Niall Byrne: Giving art a helping hand
In corners of the internet, far away from funny cat videos and celebrity gossip, there is some real-world positivity happening.
Despite what YouTube comments might have you believe, we, the people, are a benevolent bunch. Crowdfunding platforms including Pledgemusic, Kickstarter, Slice The Pie and Sellaband have proven that where there is the promise of great art there can be success. Now it's Ireland's turn thanks to FundIt.ie.
Fund It launched last month with an emphasis on facilitating projects from creators in fields such as art, design, events fashion, film, music and performance. The crowdfunding concept allows an ordinary and interested citizen to make a financial contribution towards these projects. In return, the artists get to make their ideas a reality. With arts funding suffering in the current economic climate, Fund It, (which ironically itself was part-funded by a technology grant from Department of Arts, Heritage & Gaeltacht) offers a way to bypass traditional financial models.

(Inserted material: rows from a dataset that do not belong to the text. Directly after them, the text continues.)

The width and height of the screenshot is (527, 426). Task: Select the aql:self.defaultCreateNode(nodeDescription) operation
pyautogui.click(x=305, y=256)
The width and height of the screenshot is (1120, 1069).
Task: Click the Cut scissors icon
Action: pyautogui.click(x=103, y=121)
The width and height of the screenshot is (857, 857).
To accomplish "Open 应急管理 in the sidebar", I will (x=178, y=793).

"We believe that 'people power' provides real potential for a new way of funding creative ideas," says Rowena Neville of Business To Arts, the company behind the Fund It platform. Appealingly, that power comes with very little risk. If a project fails to reach its target within its allotted time, those who pledged are charged nothing. If the project succeeds, then the pledgers receive a reward appropriate to the project and a sense of patronly pride that they've helped make a creative idea a reality. What's more, a project that reaches its goal will likely benefit from the readymade audience it has created through its investors and the accompanying social media buzz.
Since Fund It launched just under a month ago, 11 campaigns have been approved by the team. Where Were You! is a book of photography and a documentary covering Dublin street style over the past 50 years. The ThisIsPopBaby-commissioned play from Neil Watkins, the intriguingly titled The Year Of Magical Wanking, has passed the half-way point of its goal of €6,000. Open House Dublin is hoping to reach a target of €15,000 to produce a book of architectural photography.

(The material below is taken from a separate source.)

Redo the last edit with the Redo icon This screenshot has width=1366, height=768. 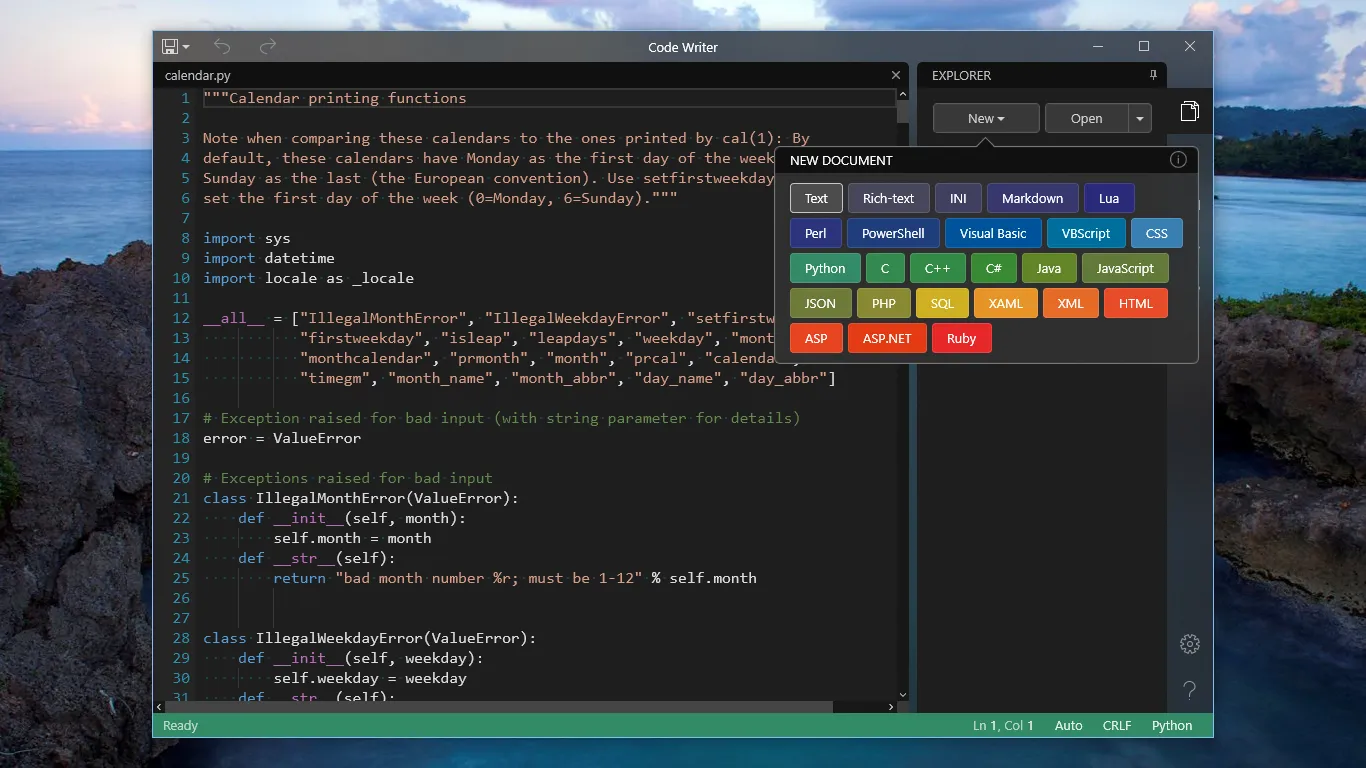click(x=266, y=46)
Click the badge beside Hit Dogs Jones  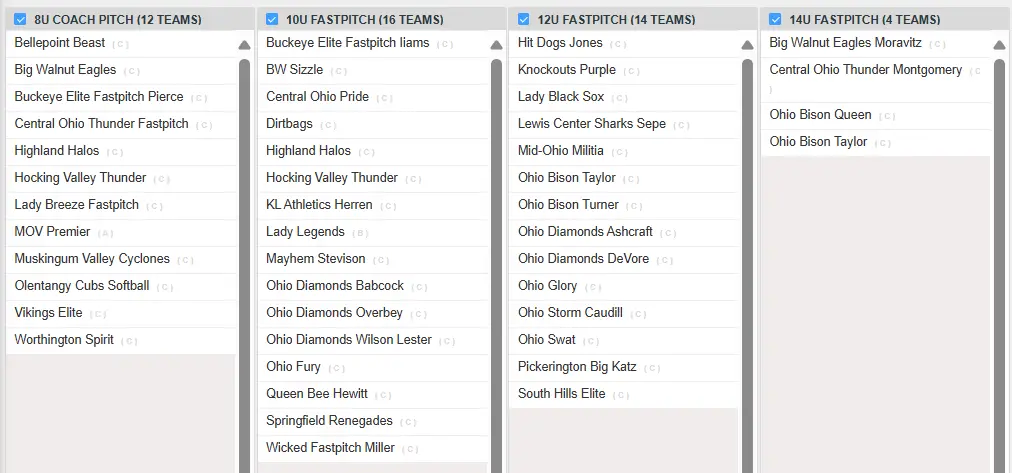coord(618,44)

Neville says that Ireland is the perfect place for such cultural philanthropy. "We know already that Ireland is among the best in the world at donating smaller gifts to charity and was recently ranked joint third in the World Giving Index Top 10 in 2010, in terms of the percentage of the population that have given money to causes, with an estimated 64 per cent of the population willing to donate."
The Irish charitable disposition looks to have translated to online platforms if Fund It's initial success is any indication. Two projects hit 100 per cent of their target goal within the first month. The Irish Museum Of Modern Art received sufficient funding from 92 people to buy four Bea McMahon drawings and Le Cool Dublin's walking tours have received the required financial support from 113 people. In just over three weeks, the total amount pledged was €25,000.